ACTIVITY:
Pull every line with "agent" from the data.

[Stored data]
"""

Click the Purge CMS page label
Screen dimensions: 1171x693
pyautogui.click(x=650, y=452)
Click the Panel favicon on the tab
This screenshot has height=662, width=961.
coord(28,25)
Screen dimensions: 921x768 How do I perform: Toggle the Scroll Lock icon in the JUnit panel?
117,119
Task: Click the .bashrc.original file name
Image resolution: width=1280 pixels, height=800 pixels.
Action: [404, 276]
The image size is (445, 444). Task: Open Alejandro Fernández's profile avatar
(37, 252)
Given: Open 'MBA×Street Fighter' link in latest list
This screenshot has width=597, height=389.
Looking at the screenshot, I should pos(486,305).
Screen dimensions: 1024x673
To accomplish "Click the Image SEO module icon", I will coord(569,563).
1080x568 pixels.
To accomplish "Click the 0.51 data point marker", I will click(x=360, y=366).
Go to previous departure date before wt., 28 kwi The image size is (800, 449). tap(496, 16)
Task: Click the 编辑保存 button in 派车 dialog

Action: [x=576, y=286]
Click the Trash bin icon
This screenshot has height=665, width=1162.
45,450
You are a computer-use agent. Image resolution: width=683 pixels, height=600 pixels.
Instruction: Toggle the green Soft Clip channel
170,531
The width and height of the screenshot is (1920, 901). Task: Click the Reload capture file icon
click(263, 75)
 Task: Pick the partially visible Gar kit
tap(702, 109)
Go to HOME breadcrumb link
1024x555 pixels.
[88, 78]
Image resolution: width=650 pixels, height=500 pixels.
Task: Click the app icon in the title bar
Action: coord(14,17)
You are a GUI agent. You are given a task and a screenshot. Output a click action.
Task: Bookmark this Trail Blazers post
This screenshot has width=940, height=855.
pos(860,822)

"""

ANSWER BOX:
You are a computer-use agent. Image resolution: width=683 pixels, height=600 pixels.
You are a GUI agent. You are given a task and a screenshot. Output a click action.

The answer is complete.